Written by Ryan Falkenberg, co-CEO of CLEVVA, published in ITWeb 15th March 2019
Why have so few companies managed to give us a Google Assistant, Alexa or Siri experience in the customer service arena?
As we fast-track into the digital era, the term ‘artificial intelligence’ is increasingly being bandied about. It truly sounds like magic. Having technology that can learn from millions of pages of documents and answer questions related to this content within a matter of minutes. Or review thousands of hours of video footage and through face recognition and behavioural patterning predict which person in a crowd of thousands is most likely to cause a disturbance, and do so more accurately than highly trained and experienced agents.
It’s Hal on steroids, and it sounds like it is coming to a theatre near us, very soon.
In many areas it has already arrived. Where information sources, both written or in image formats, are available in both quality and quantity, we have artificial intelligence (AI) operating in incredible ways. Just consider Google, Facebook or Amazon, which are powered by AI that feeds off global data on the Internet.

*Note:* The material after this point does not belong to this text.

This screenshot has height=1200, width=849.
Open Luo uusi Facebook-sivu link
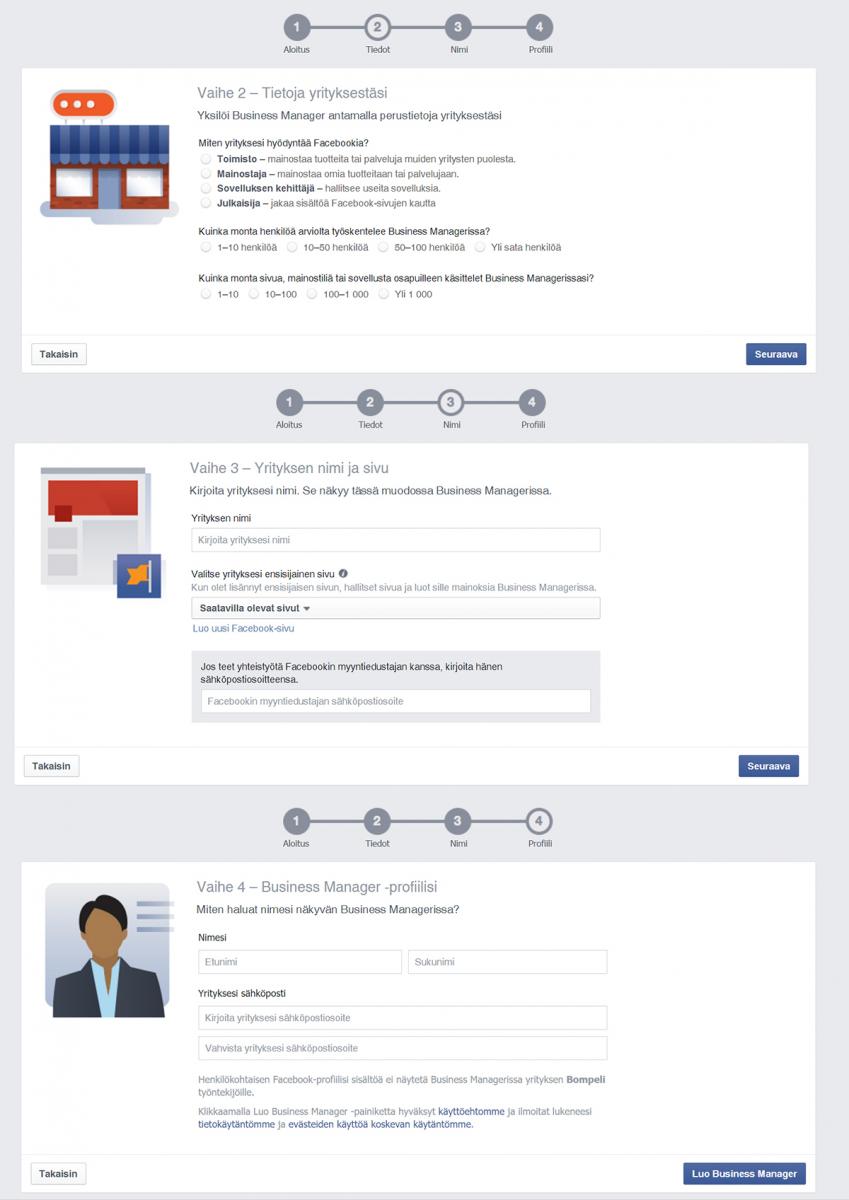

Ask Alexa, Google Assistant or Siri a question. If the information is documented somewhere online, you will in all likelihood get the correct answer. It could be a simple question such as ‘what is the capital of Bhutan?’ or ‘what is the top-rated Indian restaurant within 1km of me?’, or it could be a very specific instruction such as ‘book an appointment with Jeremy Jones on Wednesday, 13 March 2019, and send him an e-mail notification’.
Log into Amazon and type in a product category that you have bought from before, say, ‘business books’. Now ask a friend from another city who has a well-used Amazon profile and is more of a psychology and self-help book reader to do the same. You will be amazed at how, in all probability, you will be offered a different list of books with possibly even different recommendations and prices, largely because of the data Amazon has about you which it uses to tailor your experience.
AI is alive and well, and shaping our digital experiences on a daily basis. The ability to not only understand our accents, but also our requests, and then have these actioned for us, is truly astounding. It’s like having the coolest personal assistant ever. You just fire off instructions and viola, your wish is his/her command.
Why then have so few companies managed to give us a Google Assistant, Alexa or Siri experience in the customer service arena?
Customer service logic is different to the logic powered off data on the Internet. It is typically bound and shaped by complex product, policy and procedural rules. These rules dictate not only a specific logic sequence, but also a large set of rules that must be followed in a certain way. It is what we call prescriptive logic, while the logic that powers most AI is predictive, generated from huge sets of unstructured data.
Secondly, the quality and quantity of content that describes the customer support rules is seldom enough for an AI engine to learn off and accurately apply across multiple customer situations and contexts.
You tend to get different levels of product, policy and procedural documentation with different versions and conflicting rules stored in a bulging knowledge base. As a result, it requires people to train the logic.
Given the explosive nature of customer variables and possibilities, however, this is proving very difficult to achieve. Too often the digital advisor offers you a 70% or even 80% accurate experience, which is not good enough to go live, especially in regulated industries.
Finally, customers are not patient users. Unlike the millions of people who have unwittingly volunteered their time to train Siri, Alexa and Google Assistant, most companies only have thousands or, if they are lucky, a few million customers they look to serve. Few of these customers will be willing to train the company chatbot so it can more effectively understand what it is they are actually asking for, so that it can then respond more accurately.
This means most companies are still stuck with generic support offerings, such as frequently asked questions or heavily decision tree’d customer journeys that seldom solve the customer’s contextually-rich challenge. And as a result, customers continue to default back to contact centres and retail consultants.
That is until recently. Technologies now exist that allow non-coding teams to rapidly build a digital expert based off structured (as opposed to unstructured) data. These digital experts can ask the right questions at the right time, and based on the responses, consistently guide the customer to the right solutions and trigger the right actions.
To achieve this, the developers of these solutions have had to move beyond the limitations of knowledge bases and decision tree scripting logic, and have instead found smart ways to build complex logic off the soul food of digital intelligence: data.
This breakthrough is allowing companies to build powerful digital experts that will do exactly what they want them to do, in context of their customers, knowing the engagement will be in line with all their prescribed business and compliance rules, and that they will have a detailed record to prove it. And they are achieving this in weeks, not months.
This shift from trying to build a digital expert off outdated knowledge bases using machine learning, to one where the expert logic is built off structured data tables that can handle millions of predetermined customer journeys, is unlocking customer service within complex, regulated organisations. They no longer need to spend millions trying and failing to train their own Alexa off limited training data.
Now, there are no more excuses when it comes to offering customers consistent, compliant and context-relevant support experiences, when they want them, and where they want them. All delivered flawlessly by your very own digital expert.